* WORK ORDER 1 *
Name every country mentioned in the article on South Africa's immigration policy.
* WORK ORDER 2 *
Copy the passage of the article on South Africa's immigration policy starting with "In the past" and going on through "rate in decades.", replacing "skyrocketed" with "rose sharply".

··· PAGE EXCERPT

South Africa is set to update its immigration policies and plans to abolish the majority of special visas for foreigners in order to manage an influx of economic migrants.
In a recent announcement, Home Affairs Minister Aaron Motsoaledi stated that a special dispensation allowing Zimbabweans to live and work in South Africa will expire at the end of this year and the government will not extend it.
In addition, similar concessions for about 90,000 people from neighboring Lesotho will expire in 2023 and will not be extended by the South African government. Residents of Angola no longer had access to permits as of August 2021.
In a recent interview, Motsoaledi stated that “we are not targeting any certain nationality.” He claimed that many economic migrants abused the Southern African country’s asylum laws by inventing justifications for leaving their home countries, and that upholding sovereign laws wasn’t anti-immigrant.
In the past two decades, people from all over the continent, especially those from the Southern African Development Community (SADC) countries, have been drawn to the country in search of economic opportunities.
According to Motsoaledi, arrivals skyrocketed in 2008 as a result of a combination of the Zimbabwean economic collapse and the global financial crisis that drove mass migration. More than 300,000 people from Zimbabwe relocated to South Africa that year. Many received licenses that were renewed up to 2021.
South Africa is home to 60.6 million people including 4 million migrants. The country is still recovering from the effects of the COVID-19 pandemic. Since the beginning of 2022, the country has been experiencing its highest unemployment rate in decades.
The high rate of unemployment has led many local South Africans to resent foreigners whom they regard as rivals for scarce employment, medical care, and housing. As a result, the country has experienced sporadic xenophobic violence.

······
··· EXTRACTED MATERIAL

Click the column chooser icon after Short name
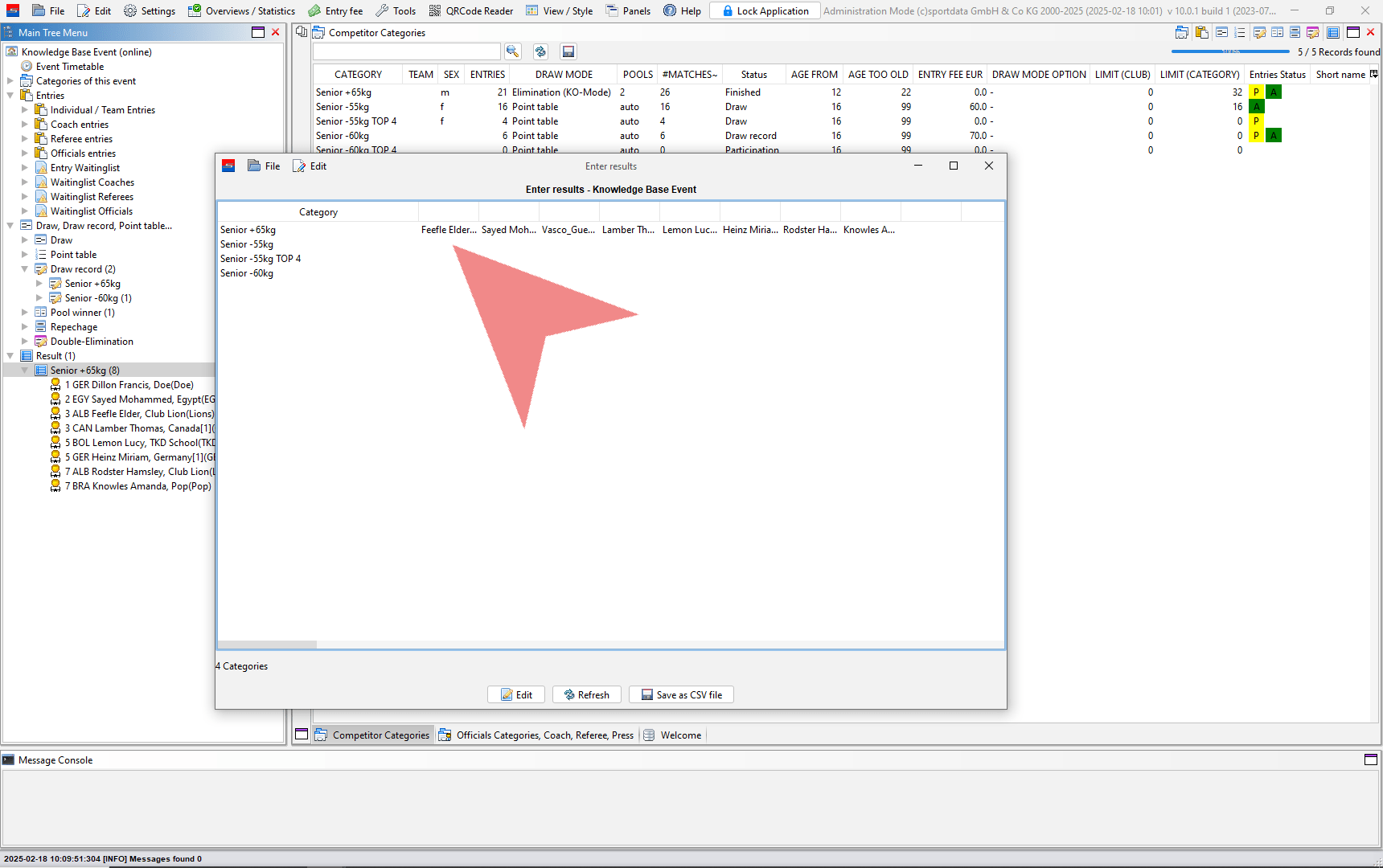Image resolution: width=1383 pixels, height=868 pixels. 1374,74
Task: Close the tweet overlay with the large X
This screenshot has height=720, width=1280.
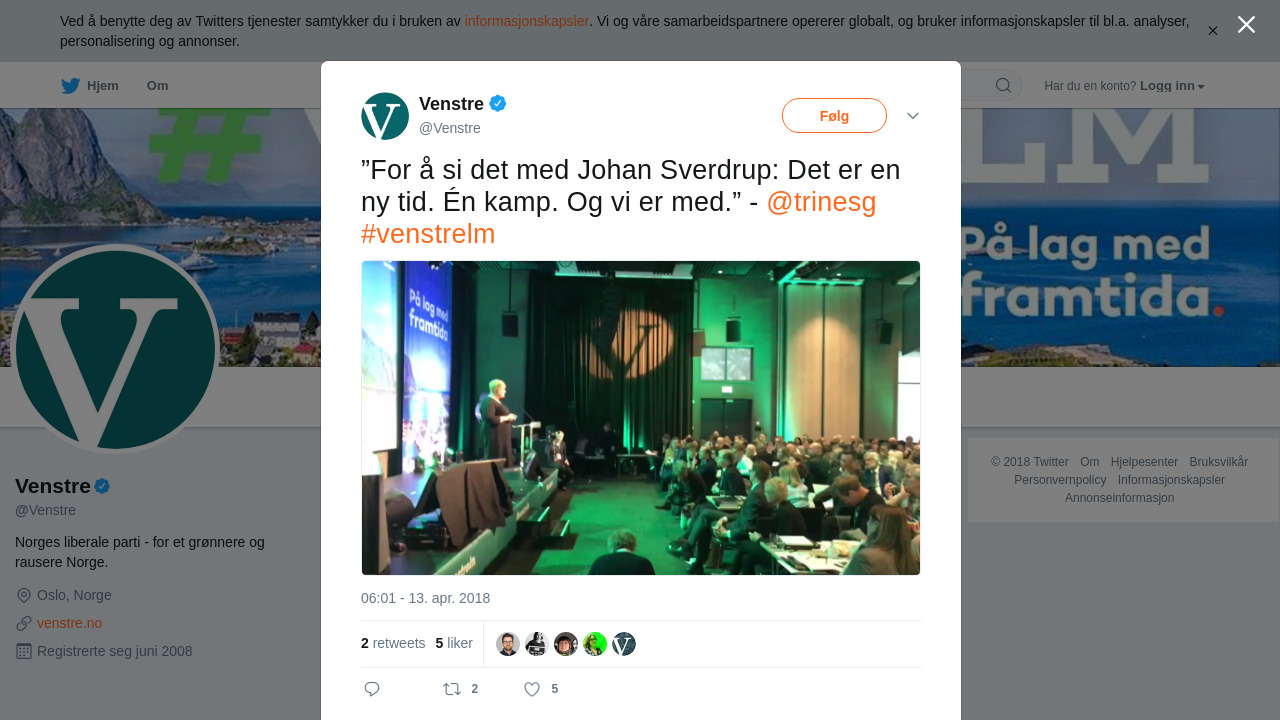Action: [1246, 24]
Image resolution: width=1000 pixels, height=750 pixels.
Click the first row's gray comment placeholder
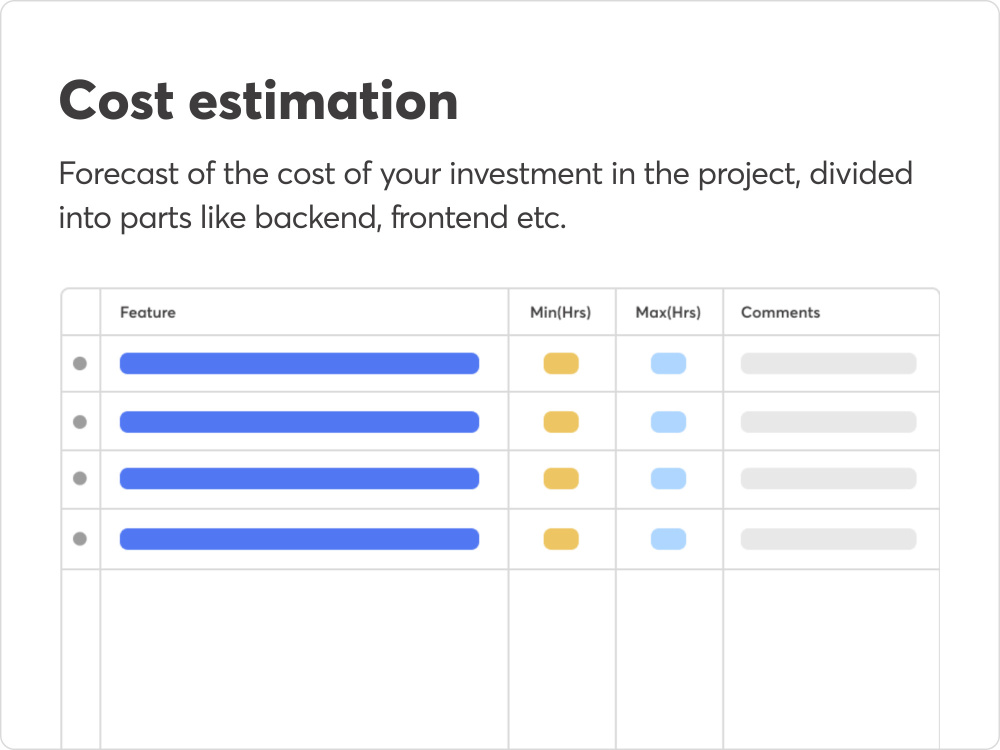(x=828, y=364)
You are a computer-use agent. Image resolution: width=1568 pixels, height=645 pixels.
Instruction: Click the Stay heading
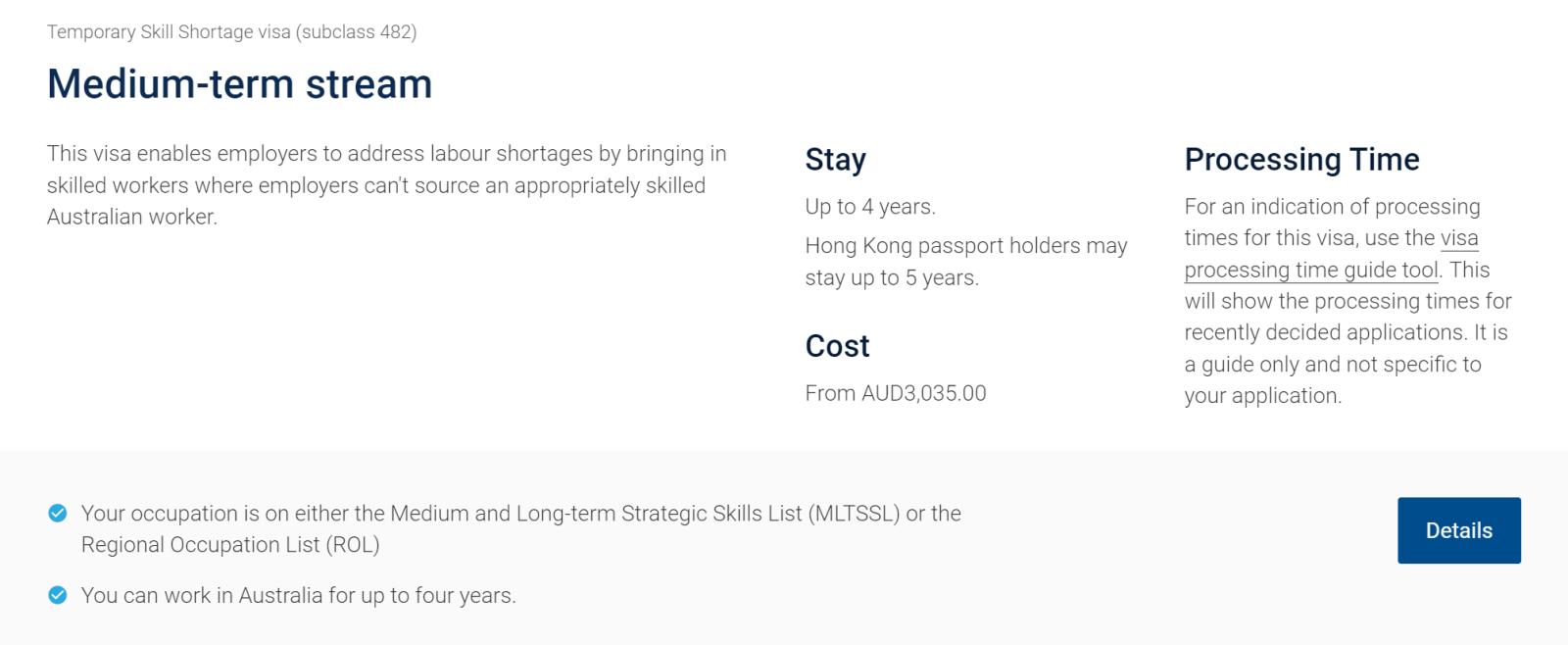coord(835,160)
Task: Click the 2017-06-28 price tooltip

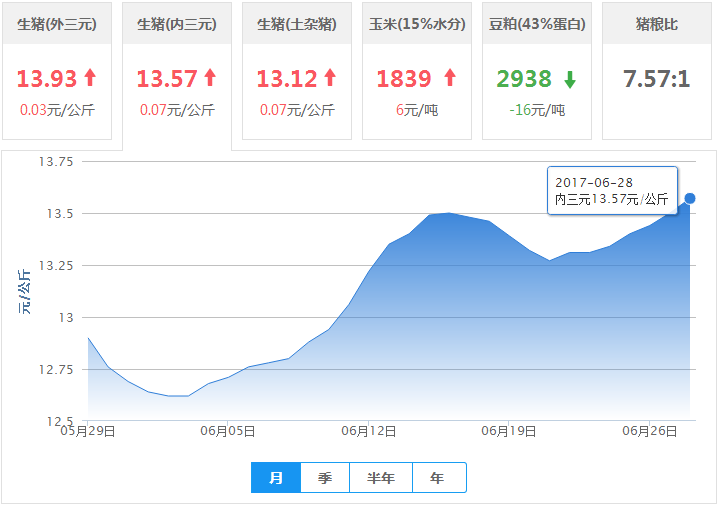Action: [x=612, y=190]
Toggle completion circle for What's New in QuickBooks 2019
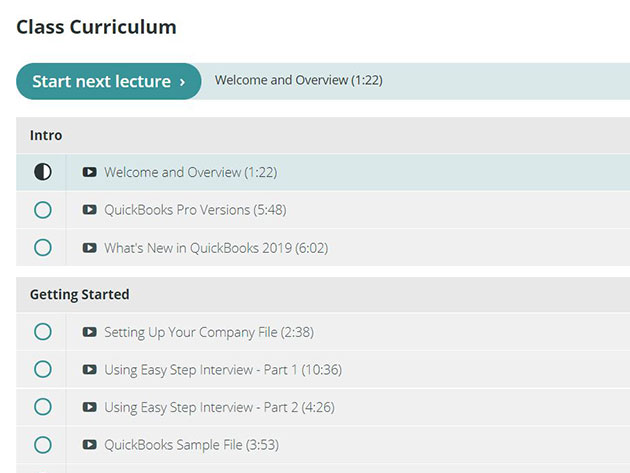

······

* OUTPUT 1 *
South Africa, Zimbabwe, Lesotho, Angola

* OUTPUT 2 *
In the past two decades, people from all over the continent, especially those from the Southern African Development Community (SADC) countries, have been drawn to the country in search of economic opportunities.
According to Motsoaledi, arrivals rose sharply in 2008 as a result of a combination of the Zimbabwean economic collapse and the global financial crisis that drove mass migration. More than 300,000 people from Zimbabwe relocated to South Africa that year. Many received licenses that were renewed up to 2021.
South Africa is home to 60.6 million people including 4 million migrants. The country is still recovering from the effects of the COVID-19 pandemic. Since the beginning of 2022, the country has been experiencing its highest unemployment rate in decades.